Ortak açıklama: Cezaevlerindeki koşullar derhal düzeltilsin!

İHD, TİHV, ÖHP ve ÇHD, cezaevlerinde açlık grevlerine sebep olan koşulların sürdüğüne dikkati çekerek, hükümeti kınadı.

Cezaevlerindeki açlık grevinin sona ermesi ve cezaevlerinde devam eden ihlaller ile ilgili İnsan Hakları Derneği, Türkiye İnsan Hakları Vakfı (THİV), Özgürlükçü Hukukçular Platformu (ÖHP) ve Çağdaş Hukukçular Derneği (ÇHD), İHD Genel Merkezinde basın toplantısı gerçekleştirdi.

İHD Genel Başkanı Öztürk Türkdoğan tarafından okunan açıklamada, "Türkiye hapishanelerindeki insani koşullar ağırlaşmış ve OHAL bahane edilerek mahpuslar üzerindeki baskılar artmıştır" diye başlayan açıklamada, KCK'nin çağrısı üzerine sona erdirilen açlık grevlerine dikkat çekildi.

CEZAEVLERİNDE NELER YAŞANIYOR?

Kurumların tespitleri ve açlık grevcilerinin kamuoyuna duyurduğu koşullar da, açıklamada şöyle sıralandı:

"Özellikle darbe teşebbüsünden sonra yaklaşık 45 bin civarında kişinin darbe teşebbüsüne katılmak ve Fetullah Gülen örgütü üyesi olma iddiası ile tutuklanması, Kürt muhalefeti başta olmak üzere toplumsal muhalefete yönelik yargı baskısı nedeni ile 10 bine yakın insanın tutuklanmış olması ve diğer suç iddiaları ile ilgili tutuklamaların aralıksız sürdürülmesi kapasitesi yetersiz olan cezaevlerindeki aşırı doluluğu arttırmış ve cezaevlerini yaşanılmaz bir yere dönüştürmüştür. Adalet Bakanlığının 01.11.2016 tarihli verilerine göre Türkiye hapishanelerinde 197.297 kişi bulunduğu belirtilmiş ise de bu sayının halen 210 bin civarında olduğu tahmin edilmektedir. Adalet Bakanlığının şişirilmiş kapasitesinin ise 183 bin olduğu göz önüne alınırsa aşırı doluluğun ne kadar büyük olduğu anlaşılacaktır. Adli mahpuslara yönelik örtülü OHAL afları bile aşırı doluluk sorununu çözememiştir. OHAL ilanı ve OHAL KHK’larının verdiği yetki ile mevcut yasal haklardan birçoğunun kısıtlanmış olması da ayrıca üzerinde durulması gereken ciddi insan hakları sorunlarıdır. Cezaevlerindeki tecrit uygulamaları, her türden keyfi muameleler, işkence ve kötü muamele iddiaları, sürgün ve sevk uygulamaları, keyfi disiplin cezaları, mahpusların sağlık sorunlarının zamanında ve etkili bir şekilde çözülmemesi, ağır hasta mahpusların tedavi edilmemesinin yanı sıra tahliye edilmemeleri gibi sıralayabileceğimiz çok sayıda sorun bulunmaktadır."

BAKANLIĞA ÇAĞRI

Açlık grevleri sona ermesine rağmen olumsuz koşulların giderilmesinin Adalet Bakanlığı’nın görevi olduğuna vurgu yapılan açıklamada, "Başta ceza infaz mevzuatı olmak üzere Türkiye’nin taraf olduğu temel hak ve özgürlükler ile ilgili uluslararası sözleşmeler, mahpusların hakları ile ilgili BM Bildirge ve Tavsiyeleri uyarınca bu olumsuz koşulların bir an önce sona erdirilmesi gerekmektedir" denildi.
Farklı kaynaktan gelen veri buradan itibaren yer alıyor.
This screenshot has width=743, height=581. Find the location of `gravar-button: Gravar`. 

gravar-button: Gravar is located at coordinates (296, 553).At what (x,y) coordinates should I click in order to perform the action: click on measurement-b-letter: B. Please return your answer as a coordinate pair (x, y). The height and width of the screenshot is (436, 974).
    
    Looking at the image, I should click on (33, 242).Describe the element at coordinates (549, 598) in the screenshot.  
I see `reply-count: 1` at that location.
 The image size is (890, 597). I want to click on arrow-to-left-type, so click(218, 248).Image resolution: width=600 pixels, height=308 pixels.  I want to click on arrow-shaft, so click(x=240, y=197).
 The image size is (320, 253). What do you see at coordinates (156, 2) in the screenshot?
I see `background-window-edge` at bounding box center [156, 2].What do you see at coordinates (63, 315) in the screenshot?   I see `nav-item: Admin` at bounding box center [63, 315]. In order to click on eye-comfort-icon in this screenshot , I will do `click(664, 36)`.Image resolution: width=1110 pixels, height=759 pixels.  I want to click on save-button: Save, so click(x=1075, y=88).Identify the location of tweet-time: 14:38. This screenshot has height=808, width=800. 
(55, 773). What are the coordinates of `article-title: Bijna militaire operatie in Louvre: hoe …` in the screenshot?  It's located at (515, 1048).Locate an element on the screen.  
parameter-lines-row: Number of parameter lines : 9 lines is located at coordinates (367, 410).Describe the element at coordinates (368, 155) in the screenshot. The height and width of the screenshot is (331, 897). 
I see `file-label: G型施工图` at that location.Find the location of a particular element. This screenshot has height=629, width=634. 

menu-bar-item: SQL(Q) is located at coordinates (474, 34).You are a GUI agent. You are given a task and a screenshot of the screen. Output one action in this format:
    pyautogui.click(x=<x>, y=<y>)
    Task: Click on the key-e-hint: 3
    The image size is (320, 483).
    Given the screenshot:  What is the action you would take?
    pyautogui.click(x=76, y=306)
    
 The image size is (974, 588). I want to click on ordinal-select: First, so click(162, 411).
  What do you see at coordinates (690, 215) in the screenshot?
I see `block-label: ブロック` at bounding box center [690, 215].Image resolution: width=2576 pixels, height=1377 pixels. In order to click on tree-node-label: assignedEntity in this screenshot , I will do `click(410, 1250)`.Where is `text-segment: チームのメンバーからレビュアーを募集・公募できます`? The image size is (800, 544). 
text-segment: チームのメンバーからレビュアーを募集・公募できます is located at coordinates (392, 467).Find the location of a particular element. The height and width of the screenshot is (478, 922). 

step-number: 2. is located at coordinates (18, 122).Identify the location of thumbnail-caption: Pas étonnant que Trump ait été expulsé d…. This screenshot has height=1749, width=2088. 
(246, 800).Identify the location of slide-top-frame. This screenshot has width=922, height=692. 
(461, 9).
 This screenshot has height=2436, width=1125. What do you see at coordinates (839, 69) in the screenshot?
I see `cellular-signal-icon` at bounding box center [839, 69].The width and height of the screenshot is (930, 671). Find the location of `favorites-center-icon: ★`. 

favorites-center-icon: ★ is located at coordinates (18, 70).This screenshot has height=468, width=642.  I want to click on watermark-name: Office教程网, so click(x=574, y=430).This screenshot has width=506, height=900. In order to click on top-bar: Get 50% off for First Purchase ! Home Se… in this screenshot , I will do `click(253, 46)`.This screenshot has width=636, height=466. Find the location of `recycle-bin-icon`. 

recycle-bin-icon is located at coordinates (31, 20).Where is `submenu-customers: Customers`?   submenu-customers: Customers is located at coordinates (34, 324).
'TIBBİ BAKIMLAR İÇİN TTB REFERANS ALINMALI'

Açıklamanın devamında şunlar kaydedildi:

"Açlık grevlerinin sona ermesi ile birlikte açlık grevcilerinin, açlık grevi sonrası tıbbi bakımlarının Türk Tabipleri Birliği’nin (TTB) belirlediği ilkeler çerçevesinde yürütülmesi gerekmektedir.

Açlık grevleri sonlandırıldıktan sonra yapılacak tedavi ve damardan ve ağızdan beslenmenin, Türk Tabipleri Birliği’nin tabip odalarına cezaevi hekimlerine ulaştırılmak üzere gönderdiği tedavi protokollerine uygun olarak yapılması, açlık grevini sonlandırmanın sonrasındaki beslenme ya da tedavi uygulamaları nedeniyle ortaya çıkabilecek tıbbi sorunları en aza indirecektir.

Cezaevi yönetimlerinin, beslenme ve tedavi protokollerini içeren belgelerdeki yaklaşımın hayata geçirilmesi için cezaevi hekimleriyle işbirliği içinde olması ve beslenmeye uygun gıdaları temin etmesi önemlidir.

Bu kapsamda, Adalet Bakanlığı’nın TTB ile diyalog kurması ve yanı sıra bağımsız hekimlerin cezaevlerinde sağlık kontrolü yapmasına izin verilmelidir.

HÜKÜMET KINANDI

Açlık grevleri devam ederken kurumlarımızın diyalog çağrısına karşılık vermeyen siyasal iktidarın bu antidemokratik tutumunu kınıyoruz. Bu süre içerisinde milletvekillerinin ve kurumlarımızın bazı temsilcilerinin Adalet Bakanlığı yetkilileri ile yaptığı görüşmelerde diyalog çağrısı olumlu karşılanmamış ve sorunun çözümü zamana yayılmıştır. Adalet Bakanlığı’nın bu tutumu daha önce gerçekleşen açlık grevleri ile ilgili tutumdan farklı olmuştur."

Kurumlar, tutsaklara dönük olumsuz koşulların ortadan kaldırılması ve mahpus haklarının yerine getirilmesi konusundaki duyarlılık ve çabalarının devam edeceğini belirtti.